* [WORK ITEM]: Pictures are to be left out, but please repeat each record exactly.

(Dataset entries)
+ + + + + + +
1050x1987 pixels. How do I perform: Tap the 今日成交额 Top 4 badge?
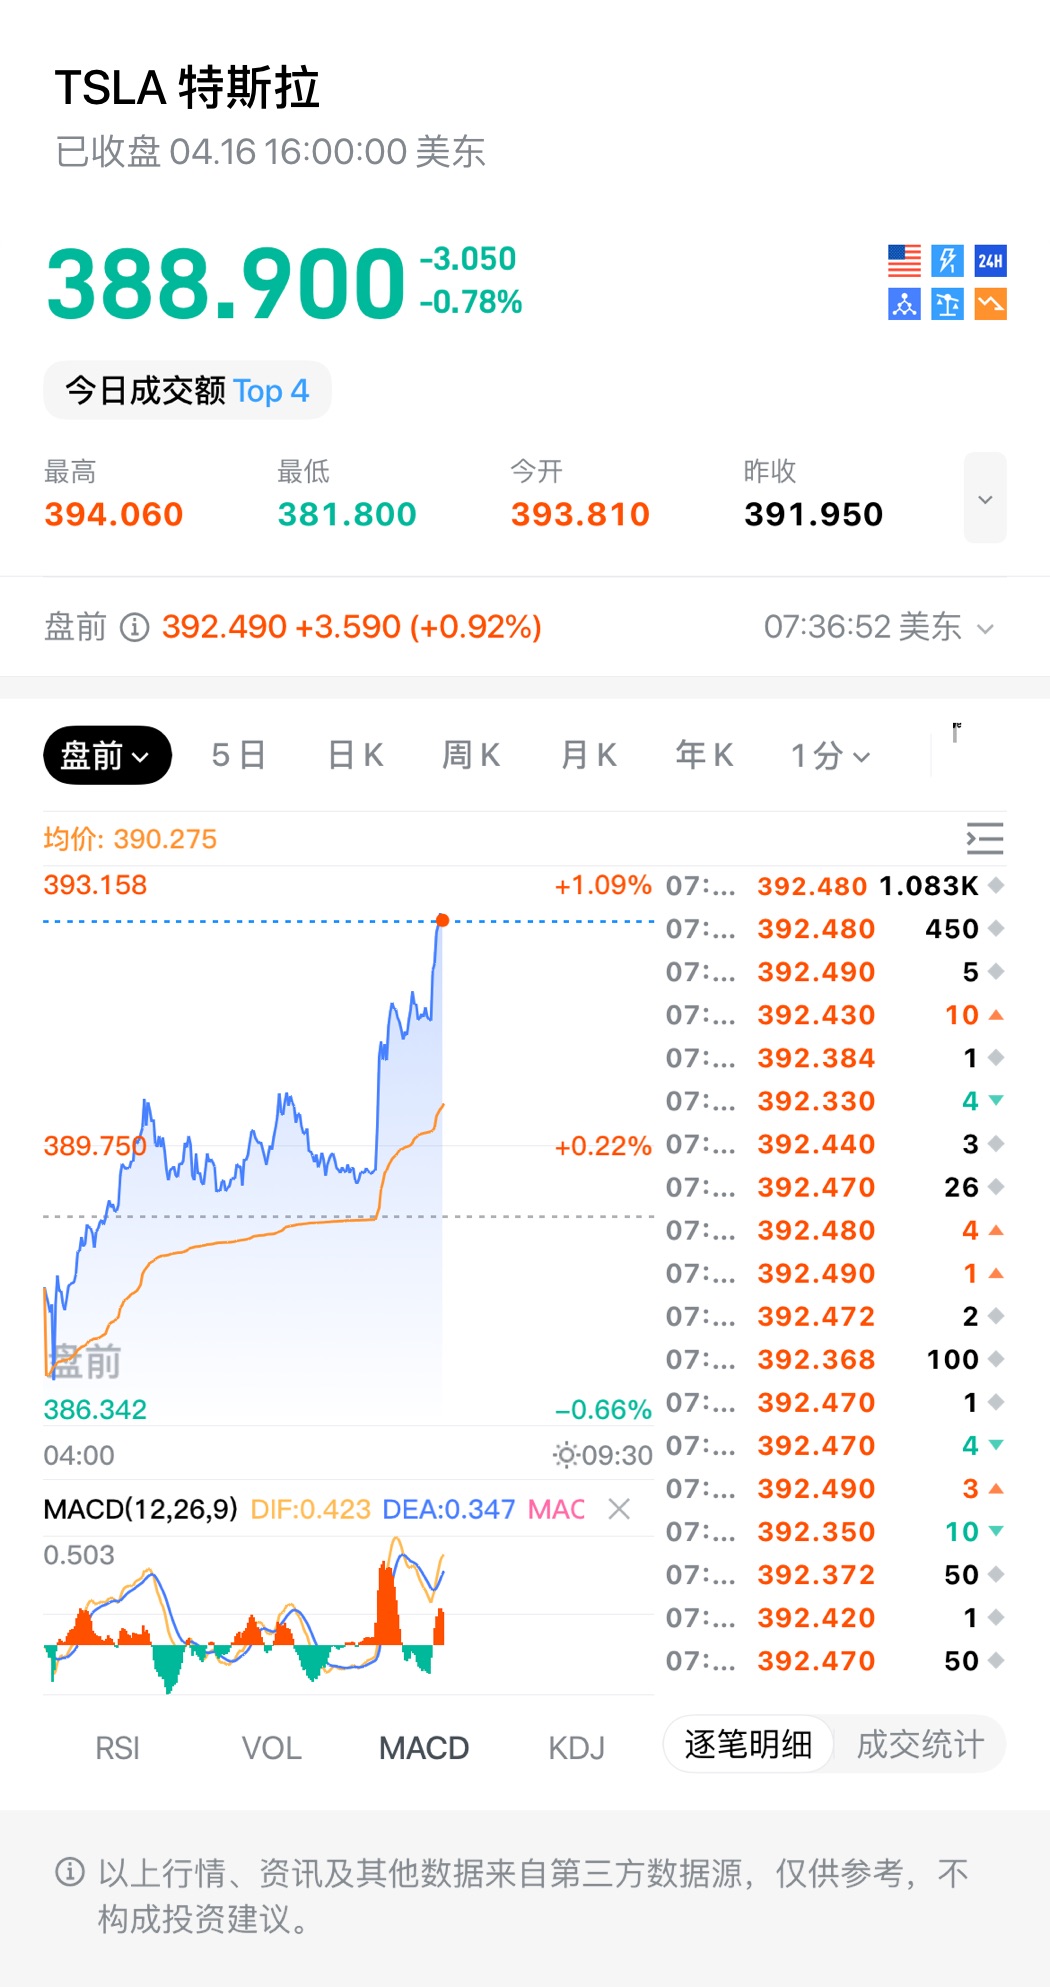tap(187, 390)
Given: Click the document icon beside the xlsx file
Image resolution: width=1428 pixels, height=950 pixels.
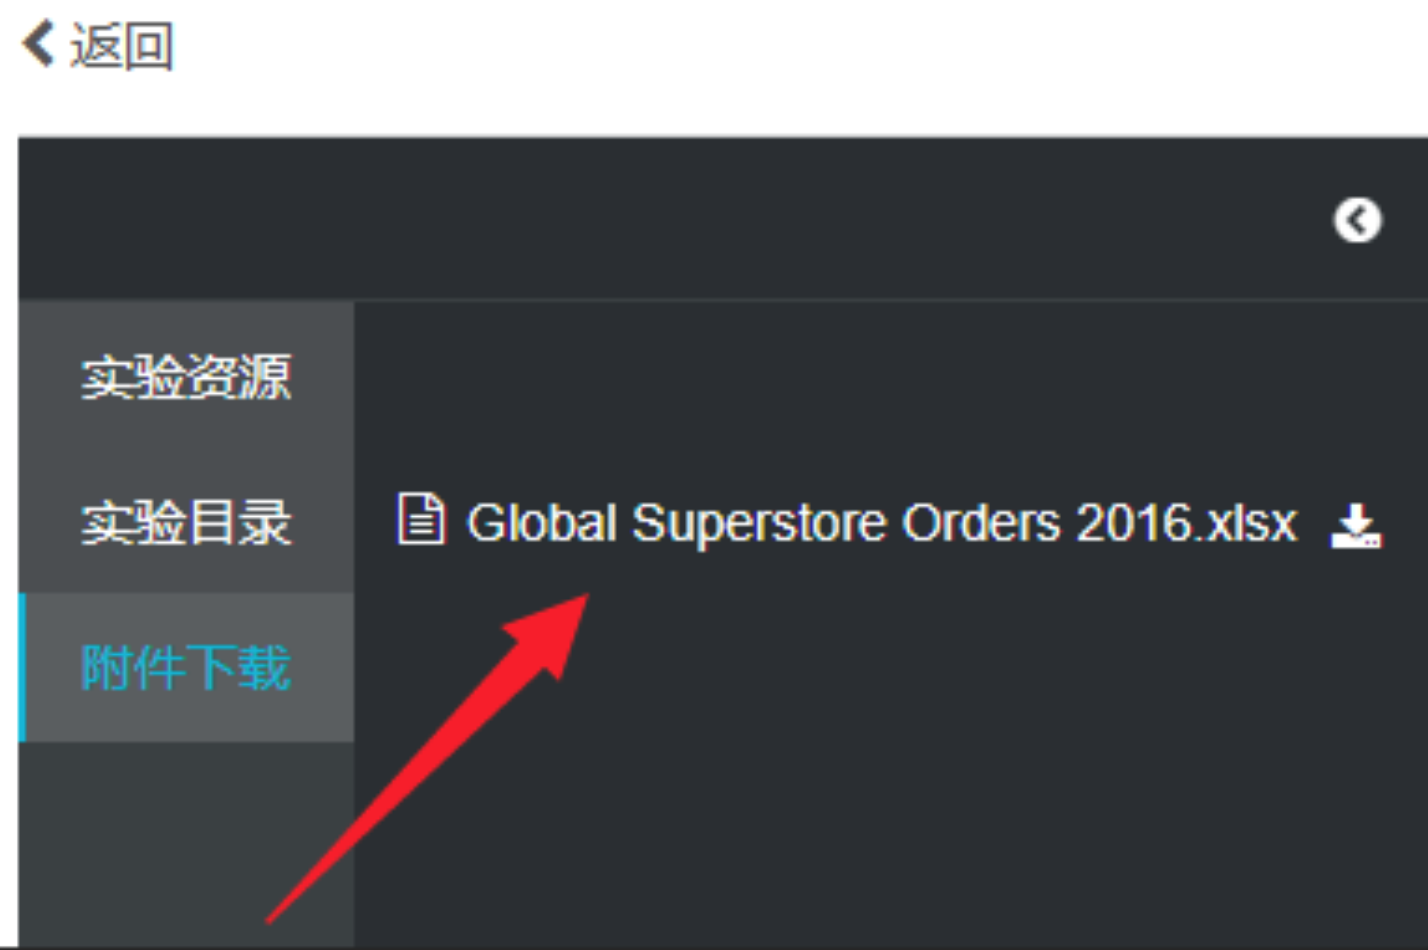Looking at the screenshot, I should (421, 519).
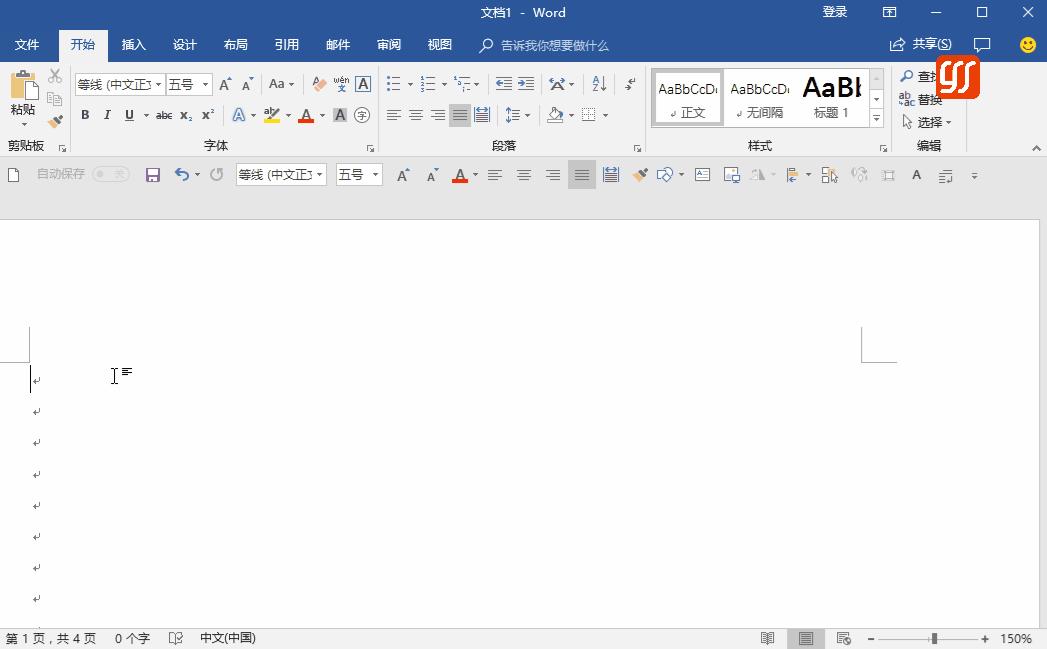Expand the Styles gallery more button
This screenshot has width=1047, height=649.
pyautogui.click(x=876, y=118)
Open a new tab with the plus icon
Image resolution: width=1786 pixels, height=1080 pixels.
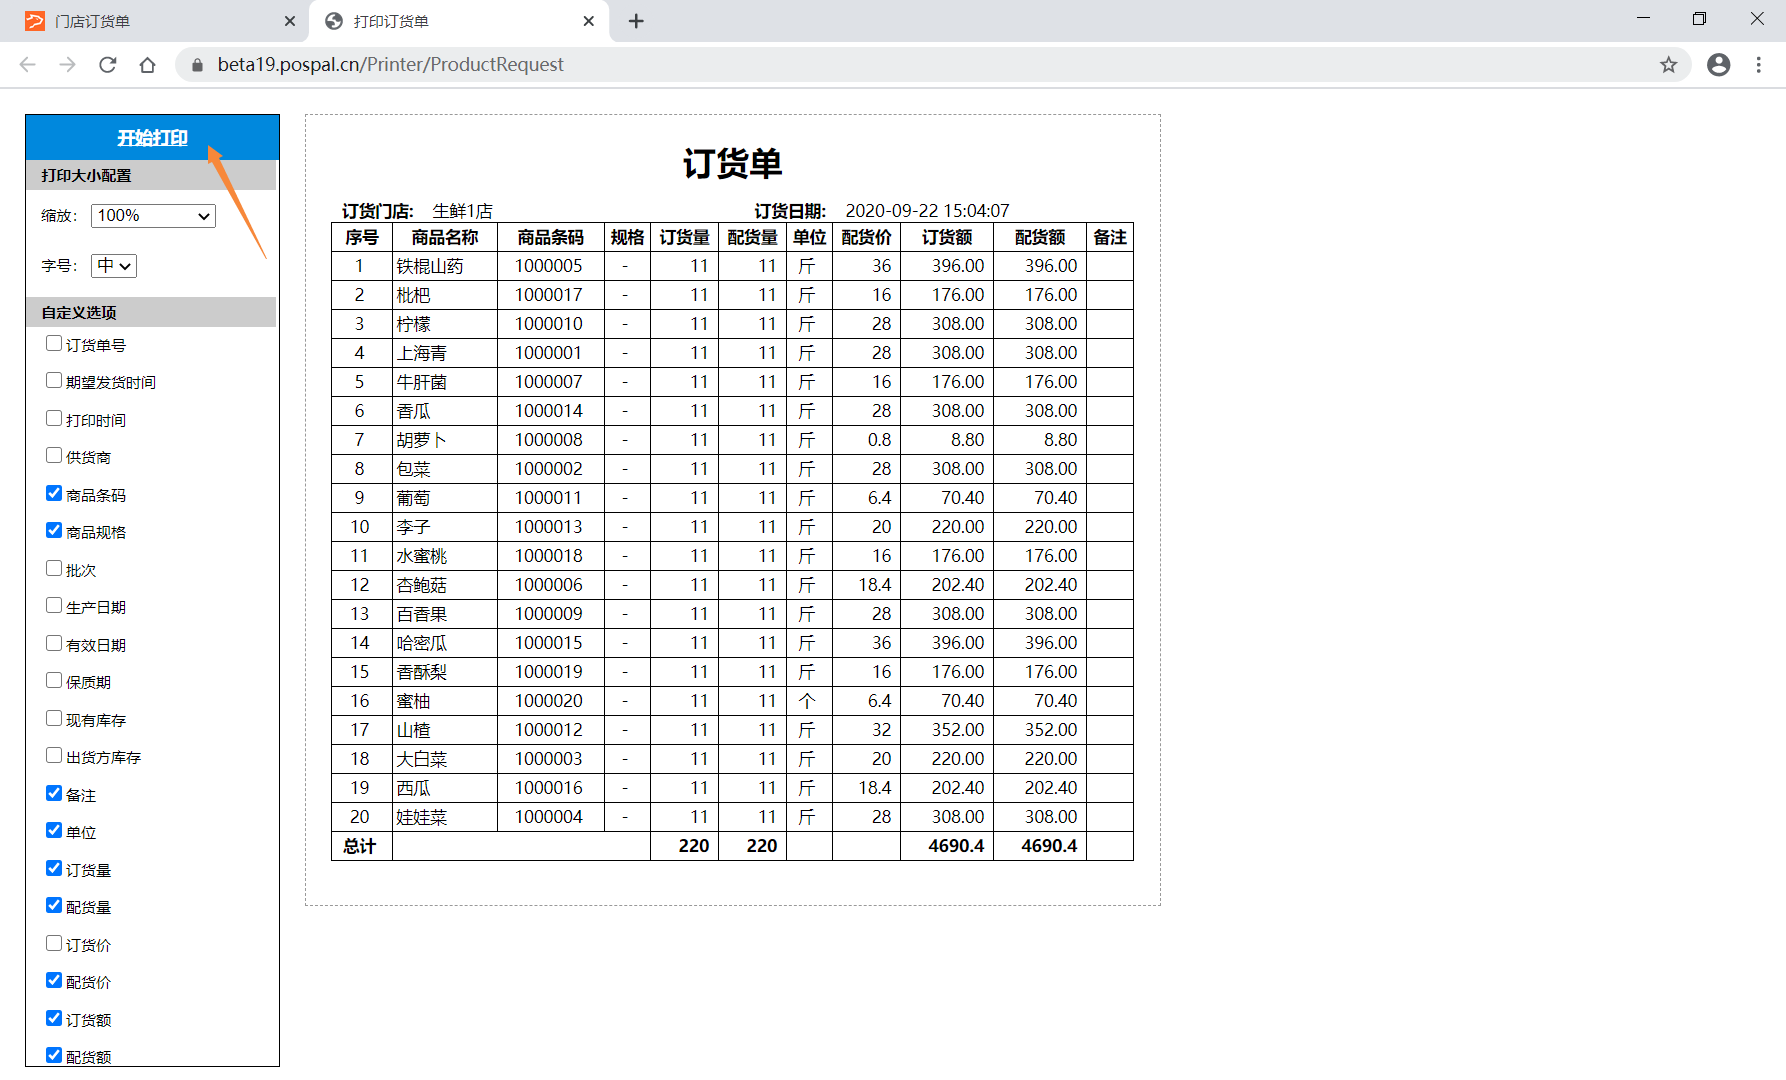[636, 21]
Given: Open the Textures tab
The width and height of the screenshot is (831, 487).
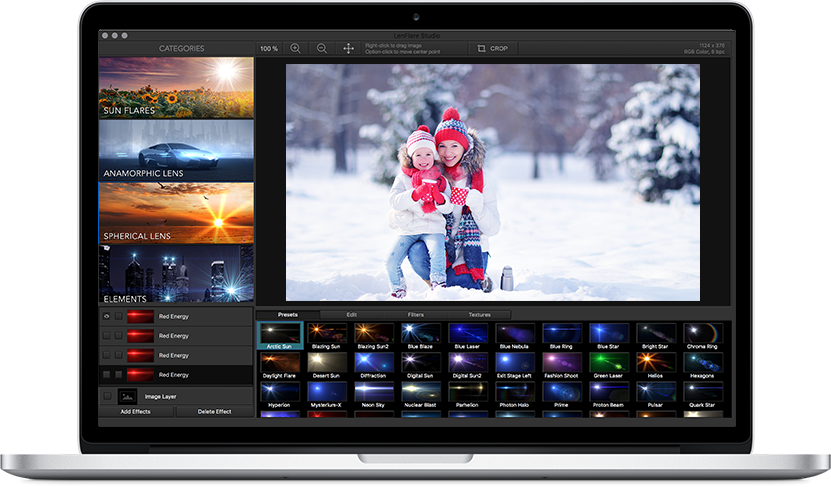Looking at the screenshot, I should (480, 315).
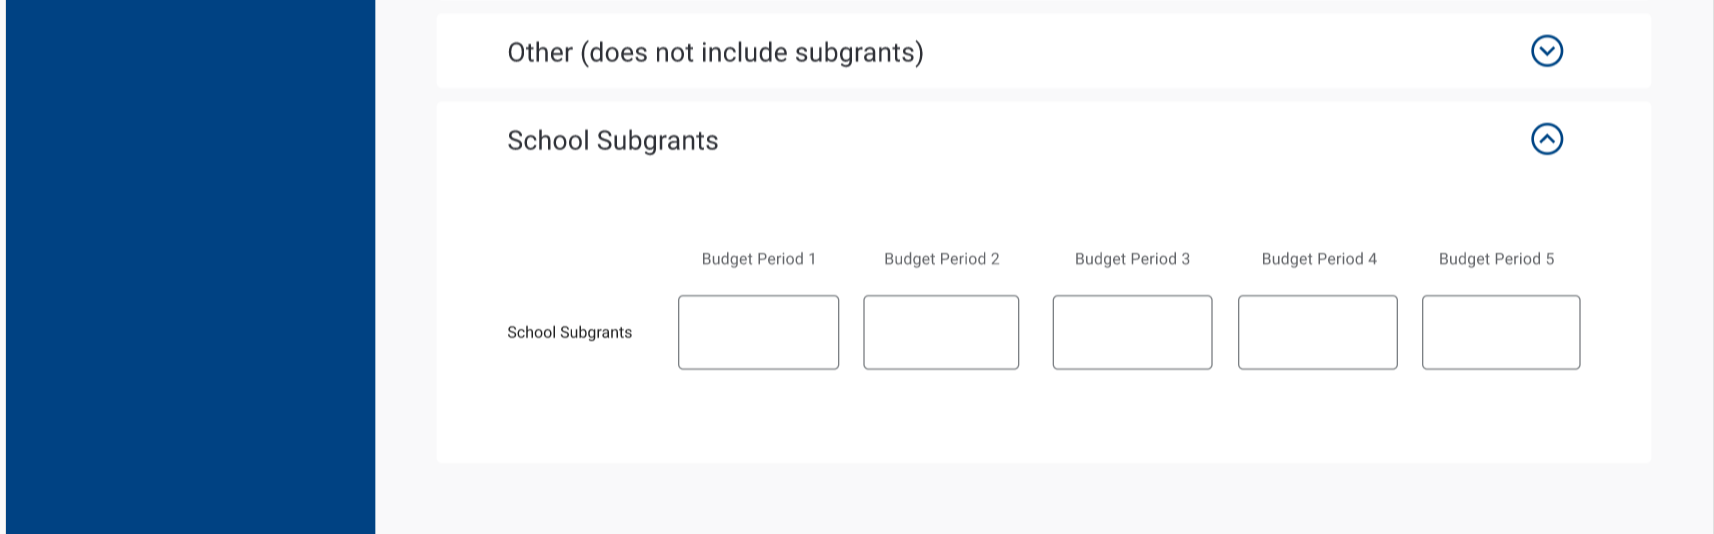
+ + + + + + +
* [SOLUTION FOR THIS EXERCISE]:
1050x1987 pixels. How do I perform: Tap the 今日成交额 Top 4 badge?
tap(187, 390)
Given: Click the document icon beside the xlsx file
Image resolution: width=1428 pixels, height=950 pixels.
Looking at the screenshot, I should (421, 519).
Expand the Styles gallery more button
This screenshot has width=1047, height=649.
pyautogui.click(x=876, y=118)
Open a new tab with the plus icon
Image resolution: width=1786 pixels, height=1080 pixels.
[636, 21]
Given: Open the Textures tab
The width and height of the screenshot is (831, 487).
Looking at the screenshot, I should (480, 315).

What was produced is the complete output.